*** Given information Section Begins ***

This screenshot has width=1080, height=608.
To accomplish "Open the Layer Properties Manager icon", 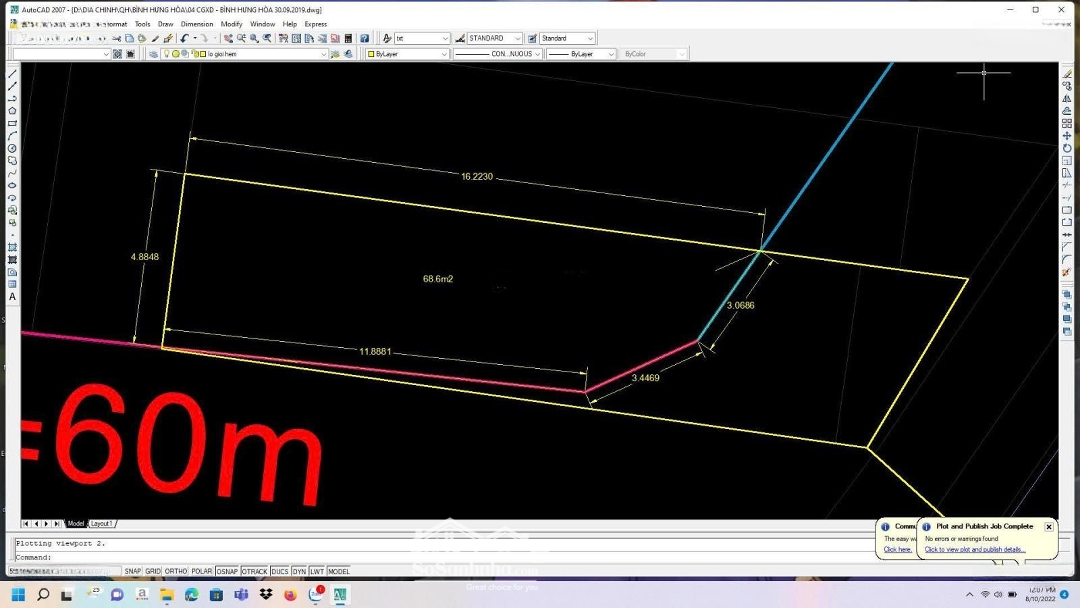I will pos(153,54).
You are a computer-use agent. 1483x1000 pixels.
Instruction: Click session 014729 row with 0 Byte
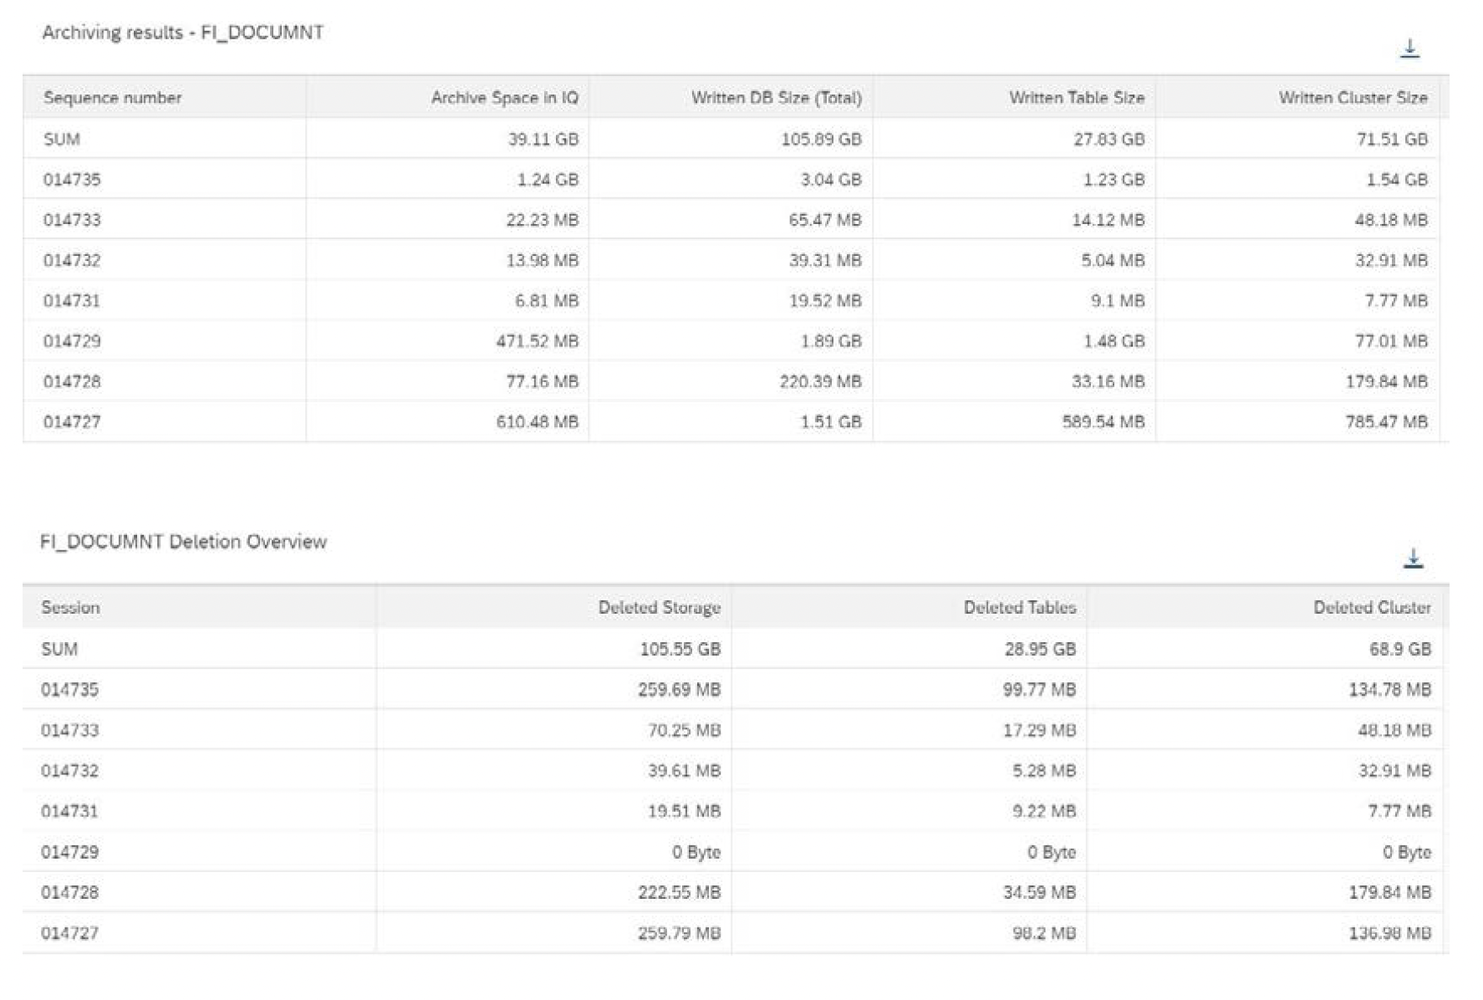[70, 852]
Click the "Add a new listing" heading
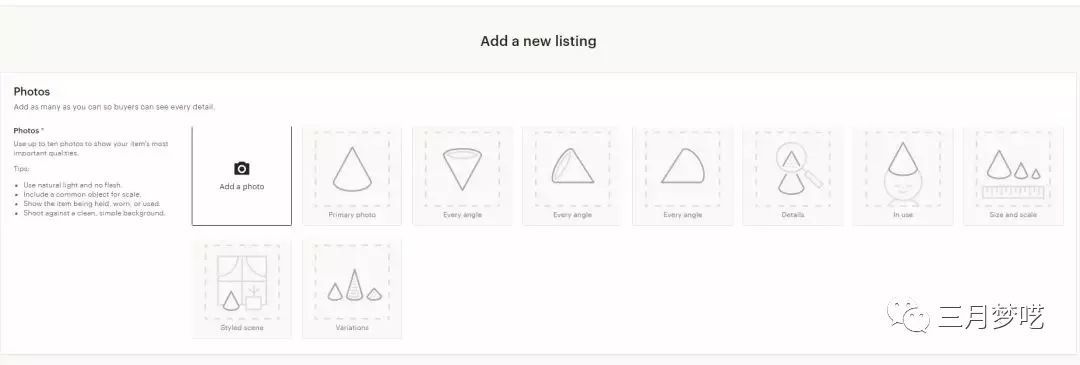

*** Given information Section Ends ***

Transcribe exactly, and only, the lines from the one containing "Instruction: Click session" through the last line of the records above, both included; leave out the pictures.

Response:
Instruction: Click session 014729 row with 0 Byte
[70, 852]
Click the "Add a new listing" heading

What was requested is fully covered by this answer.